[Your instructions]
Output every line of the records below as a numbered list, leaving out blank lines.
•••••
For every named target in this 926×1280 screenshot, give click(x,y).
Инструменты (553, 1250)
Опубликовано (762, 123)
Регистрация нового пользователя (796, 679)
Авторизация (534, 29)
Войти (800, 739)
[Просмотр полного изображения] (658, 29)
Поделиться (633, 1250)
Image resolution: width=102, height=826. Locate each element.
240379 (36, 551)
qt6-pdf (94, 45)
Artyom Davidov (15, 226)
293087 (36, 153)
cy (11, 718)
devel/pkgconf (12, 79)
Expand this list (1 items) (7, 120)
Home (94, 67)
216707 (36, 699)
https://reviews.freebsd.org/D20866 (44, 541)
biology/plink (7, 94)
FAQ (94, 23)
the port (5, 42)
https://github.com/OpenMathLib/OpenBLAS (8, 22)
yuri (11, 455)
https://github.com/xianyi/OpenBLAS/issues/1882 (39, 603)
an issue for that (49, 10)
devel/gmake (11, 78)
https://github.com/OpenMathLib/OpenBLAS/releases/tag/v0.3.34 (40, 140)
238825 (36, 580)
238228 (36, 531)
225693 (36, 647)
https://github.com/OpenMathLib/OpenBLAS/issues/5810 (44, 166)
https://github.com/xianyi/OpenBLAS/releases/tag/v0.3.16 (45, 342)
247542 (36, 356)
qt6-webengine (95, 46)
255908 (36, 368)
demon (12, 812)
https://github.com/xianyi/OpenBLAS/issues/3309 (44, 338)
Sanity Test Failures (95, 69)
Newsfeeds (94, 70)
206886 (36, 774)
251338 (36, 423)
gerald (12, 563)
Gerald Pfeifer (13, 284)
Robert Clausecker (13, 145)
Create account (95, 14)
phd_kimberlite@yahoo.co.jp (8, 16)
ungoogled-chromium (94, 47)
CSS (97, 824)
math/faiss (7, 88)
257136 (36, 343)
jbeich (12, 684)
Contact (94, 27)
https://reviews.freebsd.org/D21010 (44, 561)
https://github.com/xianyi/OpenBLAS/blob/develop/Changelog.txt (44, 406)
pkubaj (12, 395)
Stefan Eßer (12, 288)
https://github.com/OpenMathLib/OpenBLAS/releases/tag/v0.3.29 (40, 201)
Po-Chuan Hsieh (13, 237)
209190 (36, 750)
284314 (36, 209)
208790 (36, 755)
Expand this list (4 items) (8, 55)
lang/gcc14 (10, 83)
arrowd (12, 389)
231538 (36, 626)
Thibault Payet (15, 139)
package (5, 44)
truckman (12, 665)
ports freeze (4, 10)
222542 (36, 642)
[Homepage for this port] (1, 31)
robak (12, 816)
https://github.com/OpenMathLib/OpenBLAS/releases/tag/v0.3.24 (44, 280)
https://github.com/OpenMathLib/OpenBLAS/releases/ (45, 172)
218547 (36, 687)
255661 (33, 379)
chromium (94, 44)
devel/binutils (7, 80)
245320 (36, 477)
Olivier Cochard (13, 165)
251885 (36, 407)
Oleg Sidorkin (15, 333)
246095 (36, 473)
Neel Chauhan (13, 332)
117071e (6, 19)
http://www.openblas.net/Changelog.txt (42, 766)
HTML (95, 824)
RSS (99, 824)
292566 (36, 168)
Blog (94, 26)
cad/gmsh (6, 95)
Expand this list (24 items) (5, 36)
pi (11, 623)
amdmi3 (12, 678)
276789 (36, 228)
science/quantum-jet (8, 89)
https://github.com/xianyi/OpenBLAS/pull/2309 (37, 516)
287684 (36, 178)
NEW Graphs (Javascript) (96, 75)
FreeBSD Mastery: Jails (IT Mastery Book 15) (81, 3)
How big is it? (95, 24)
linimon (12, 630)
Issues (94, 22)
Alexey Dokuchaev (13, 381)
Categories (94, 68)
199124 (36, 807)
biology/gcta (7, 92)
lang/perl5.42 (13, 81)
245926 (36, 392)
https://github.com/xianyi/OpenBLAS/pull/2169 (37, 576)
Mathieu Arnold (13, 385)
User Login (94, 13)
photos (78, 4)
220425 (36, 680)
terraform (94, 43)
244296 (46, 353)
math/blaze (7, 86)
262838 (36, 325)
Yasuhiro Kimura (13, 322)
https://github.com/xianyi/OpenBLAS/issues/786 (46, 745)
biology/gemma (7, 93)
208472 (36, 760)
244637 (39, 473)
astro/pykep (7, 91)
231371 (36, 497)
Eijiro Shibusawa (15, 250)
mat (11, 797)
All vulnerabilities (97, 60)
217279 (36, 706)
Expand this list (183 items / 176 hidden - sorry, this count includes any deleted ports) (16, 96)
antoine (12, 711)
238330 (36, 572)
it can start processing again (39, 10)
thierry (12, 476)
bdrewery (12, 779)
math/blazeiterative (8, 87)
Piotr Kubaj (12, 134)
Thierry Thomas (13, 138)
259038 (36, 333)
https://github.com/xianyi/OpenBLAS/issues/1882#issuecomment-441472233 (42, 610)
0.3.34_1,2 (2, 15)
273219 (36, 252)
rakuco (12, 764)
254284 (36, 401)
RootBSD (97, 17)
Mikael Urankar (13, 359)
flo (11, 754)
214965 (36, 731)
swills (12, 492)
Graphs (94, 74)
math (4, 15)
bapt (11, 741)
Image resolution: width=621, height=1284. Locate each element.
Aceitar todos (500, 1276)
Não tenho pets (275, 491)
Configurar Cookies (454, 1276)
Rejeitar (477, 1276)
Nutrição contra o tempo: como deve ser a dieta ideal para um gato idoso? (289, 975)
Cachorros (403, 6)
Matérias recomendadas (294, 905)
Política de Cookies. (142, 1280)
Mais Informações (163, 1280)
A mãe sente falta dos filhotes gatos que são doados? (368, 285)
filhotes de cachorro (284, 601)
•••••
[Full response]
1. For every named target in this 926×1280 screenshot, give click(x,y).
2. Инструменты (553, 1250)
3. Опубликовано (762, 123)
4. Регистрация нового пользователя (796, 679)
5. Авторизация (534, 29)
6. Войти (800, 739)
7. [Просмотр полного изображения] (658, 29)
8. Поделиться (633, 1250)
9. Image resolution: width=102, height=826. Locate each element.
10. 240379 (36, 551)
11. qt6-pdf (94, 45)
12. Artyom Davidov (15, 226)
13. 293087 (36, 153)
14. cy (11, 718)
15. devel/pkgconf (12, 79)
16. Expand this list (1 items) (7, 120)
17. Home (94, 67)
18. 216707 (36, 699)
19. https://reviews.freebsd.org/D20866 (44, 541)
20. biology/plink (7, 94)
21. FAQ (94, 23)
22. the port (5, 42)
23. https://github.com/OpenMathLib/OpenBLAS (8, 22)
24. yuri (11, 455)
25. https://github.com/xianyi/OpenBLAS/issues/1882 (39, 603)
26. an issue for that (49, 10)
27. devel/gmake (11, 78)
28. https://github.com/OpenMathLib/OpenBLAS/releases/tag/v0.3.34 (40, 140)
29. 238825 (36, 580)
30. 238228 (36, 531)
31. 225693 (36, 647)
32. https://github.com/OpenMathLib/OpenBLAS/issues/5810 (44, 166)
33. https://github.com/xianyi/OpenBLAS/releases/tag/v0.3.16 (45, 342)
34. 247542 (36, 356)
35. qt6-webengine (95, 46)
36. 255908 (36, 368)
37. demon (12, 812)
38. https://github.com/xianyi/OpenBLAS/issues/3309 (44, 338)
39. Sanity Test Failures (95, 69)
40. Newsfeeds (94, 70)
41. 206886 (36, 774)
42. 251338 (36, 423)
43. gerald (12, 563)
44. Gerald Pfeifer (13, 284)
45. Robert Clausecker (13, 145)
46. Create account (95, 14)
47. phd_kimberlite@yahoo.co.jp (8, 16)
48. ungoogled-chromium (94, 47)
49. CSS (97, 824)
50. math/faiss (7, 88)
51. 257136 (36, 343)
52. jbeich (12, 684)
53. Contact (94, 27)
54. https://reviews.freebsd.org/D21010 (44, 561)
55. https://github.com/xianyi/OpenBLAS/blob/develop/Changelog.txt (44, 406)
56. pkubaj (12, 395)
57. Stefan Eßer (12, 288)
58. https://github.com/OpenMathLib/OpenBLAS/releases/tag/v0.3.29 (40, 201)
59. Po-Chuan Hsieh (13, 237)
60. 209190 (36, 750)
61. 284314 (36, 209)
62. 208790 (36, 755)
63. Expand this list (4 items) (8, 55)
64. lang/gcc14 (10, 83)
65. arrowd (12, 389)
66. 231538 (36, 626)
67. Thibault Payet (15, 139)
68. package (5, 44)
69. truckman (12, 665)
70. ports freeze (4, 10)
71. 222542 (36, 642)
72. [Homepage for this port] (1, 31)
73. robak (12, 816)
74. https://github.com/OpenMathLib/OpenBLAS/releases/tag/v0.3.24 (44, 280)
75. https://github.com/OpenMathLib/OpenBLAS/releases/ (45, 172)
76. 218547 (36, 687)
77. 255661 (33, 379)
78. chromium (94, 44)
79. devel/binutils (7, 80)
80. 245320 (36, 477)
81. Olivier Cochard (13, 165)
82. 251885 (36, 407)
83. Oleg Sidorkin (15, 333)
84. 246095 (36, 473)
85. Neel Chauhan (13, 332)
86. 117071e (6, 19)
87. http://www.openblas.net/Changelog.txt (42, 766)
88. HTML (95, 824)
89. RSS (99, 824)
90. 292566 (36, 168)
91. Blog (94, 26)
92. cad/gmsh (6, 95)
93. Expand this list (24 items) (5, 36)
94. pi (11, 623)
95. amdmi3 (12, 678)
96. 276789 (36, 228)
97. science/quantum-jet (8, 89)
98. https://github.com/xianyi/OpenBLAS/pull/2309 (37, 516)
99. 287684 (36, 178)
100. NEW Graphs (Javascript) (96, 75)
101. FreeBSD Mastery: Jails (IT Mastery Book 15) (81, 3)
102. How big is it? (95, 24)
103. linimon (12, 630)
104. Issues (94, 22)
105. Alexey Dokuchaev (13, 381)
106. Categories (94, 68)
107. 199124 (36, 807)
108. biology/gcta (7, 92)
109. lang/perl5.42 (13, 81)
110. 245926 (36, 392)
111. https://github.com/xianyi/OpenBLAS/pull/2169 (37, 576)
112. Mathieu Arnold (13, 385)
113. User Login (94, 13)
114. photos (78, 4)
115. 220425 (36, 680)
116. terraform (94, 43)
117. 244296 (46, 353)
118. math/blaze (7, 86)
119. 262838 (36, 325)
120. Yasuhiro Kimura (13, 322)
121. https://github.com/xianyi/OpenBLAS/issues/786 (46, 745)
122. biology/gemma (7, 93)
123. 208472 (36, 760)
124. 244637 (39, 473)
125. astro/pykep (7, 91)
126. 231371 (36, 497)
127. Eijiro Shibusawa (15, 250)
128. mat (11, 797)
129. All vulnerabilities (97, 60)
130. 217279 (36, 706)
131. Expand this list (183 items / 176 hidden - sorry, this count includes any deleted ports) (16, 96)
132. antoine (12, 711)
133. 238330 (36, 572)
134. it can start processing again (39, 10)
135. thierry (12, 476)
136. bdrewery (12, 779)
137. math/blazeiterative (8, 87)
138. Piotr Kubaj (12, 134)
139. Thierry Thomas (13, 138)
140. 259038 (36, 333)
141. https://github.com/xianyi/OpenBLAS/issues/1882#issuecomment-441472233 (42, 610)
142. 0.3.34_1,2 (2, 15)
143. 273219 (36, 252)
144. rakuco (12, 764)
145. 254284 (36, 401)
146. RootBSD (97, 17)
147. Mikael Urankar (13, 359)
148. flo (11, 754)
149. 214965 (36, 731)
150. swills (12, 492)
151. Graphs (94, 74)
152. math (4, 15)
153. bapt (11, 741)
154. Image resolution: width=621, height=1284. Locate each element.
155. Aceitar todos (500, 1276)
156. Não tenho pets (275, 491)
157. Configurar Cookies (454, 1276)
158. Rejeitar (477, 1276)
159. Nutrição contra o tempo: como deve ser a dieta ideal para um gato idoso? (289, 975)
160. Cachorros (403, 6)
161. Matérias recomendadas (294, 905)
162. Política de Cookies. (142, 1280)
163. Mais Informações (163, 1280)
164. A mãe sente falta dos filhotes gatos que são doados? (368, 285)
165. filhotes de cachorro (284, 601)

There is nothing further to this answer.